The braid angle a of the structural braid 100 can be approximately the same as the braid angle a of the filtering braid 102 at corresponding points along the length of the device. In one embodiment, the braid angles of the structural braid 100 and the filtering braid 102 can vary together along the length L of the filter. For example, the filter can have a first region R1 with a first braid angle α1 and a second region R2 with a second braid angle α2 that is different than α1. Within the first region R1, the structural braid 100 and the filtering braid 102 both have approximately the first braid angle α1. Within the second region R2, the structural braid 100 and the filtering braid can both have approximately the second braid angle α2, which is different than the first braid angle α1. Although the embodiment shown in FIG. 9 has two regions, the filter can have more or less than two regions along its length L. Likewise, in other embodiments, the braid angle α may change continuously along its length.
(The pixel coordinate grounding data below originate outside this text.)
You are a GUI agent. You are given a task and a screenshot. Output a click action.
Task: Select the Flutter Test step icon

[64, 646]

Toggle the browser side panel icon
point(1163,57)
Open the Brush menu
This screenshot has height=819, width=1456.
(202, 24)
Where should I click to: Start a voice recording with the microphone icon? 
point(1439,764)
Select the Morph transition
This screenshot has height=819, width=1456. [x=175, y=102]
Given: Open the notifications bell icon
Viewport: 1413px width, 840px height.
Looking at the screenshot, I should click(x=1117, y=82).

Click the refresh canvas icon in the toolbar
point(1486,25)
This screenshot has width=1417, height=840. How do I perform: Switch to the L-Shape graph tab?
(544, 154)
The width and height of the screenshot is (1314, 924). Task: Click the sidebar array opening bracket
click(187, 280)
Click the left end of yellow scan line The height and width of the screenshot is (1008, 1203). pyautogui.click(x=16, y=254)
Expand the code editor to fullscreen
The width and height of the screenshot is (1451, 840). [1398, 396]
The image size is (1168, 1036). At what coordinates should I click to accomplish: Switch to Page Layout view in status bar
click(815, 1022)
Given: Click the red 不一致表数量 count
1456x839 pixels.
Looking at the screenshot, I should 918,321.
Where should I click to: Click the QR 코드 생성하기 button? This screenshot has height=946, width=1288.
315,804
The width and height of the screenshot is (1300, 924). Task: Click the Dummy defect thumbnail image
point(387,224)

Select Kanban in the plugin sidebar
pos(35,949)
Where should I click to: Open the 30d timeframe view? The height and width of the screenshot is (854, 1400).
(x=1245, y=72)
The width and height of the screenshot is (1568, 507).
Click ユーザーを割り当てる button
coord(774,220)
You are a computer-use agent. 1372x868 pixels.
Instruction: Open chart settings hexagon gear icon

In some embodiments, there may be a transition region RT between two braid angle regions. Increasing the braid angle a effectively increases the regional pore size and thus enhances radial stiffness of the device and thus the radial force when contacting the vessel wall. Many embodiments, therefore, can have a higher braid angle a at the distal region 12 a of the filter to provide additional anchoring support compared to more proximal regions.
FIG. 10 shows another embodiment in which the structural braid 100 has an outer layer 100 a and an inner layer 100 b. For example, the structural braid 100 can be folded back on itself (e.g., everted), and the filtering braid 102 may be interposed between the outer layer 100 a and the inner layer 100 b. The braids 100 and 102 can thus be configured in a substantially coaxial fashion.
In embodiments with multiple layers of braids, the layers or some of the layers can be held at one or more ends by a common connecting member or hub, while the other end is a free end that is not held by a connecting member or hub. The free ends of the braid layers enable the layers to have different lengths without bunching of the layers upon collapse for delivery or retraction by a catheter because the layers can move relative to each other to accommodate compression into a contracted state. The characteristics of the structural layer or braid material can remain constant as the braid continues around the everted portion at an edge 104, or it can be formed with two or more braiding techniques so that the braiding on the inside for the inner layer 100 b is different than the braiding on the outside for the external layer 100 a. For example, the braiding can change to provide differing braid angles or pore sizes.
From the foregoing, it will be appreciated that specific embodiments of the invention have been described herein for purposes of illustration, but that various modifications may be made without deviating from the scope of the invention. Accordingly, the invention is not limited except as by the appended claims.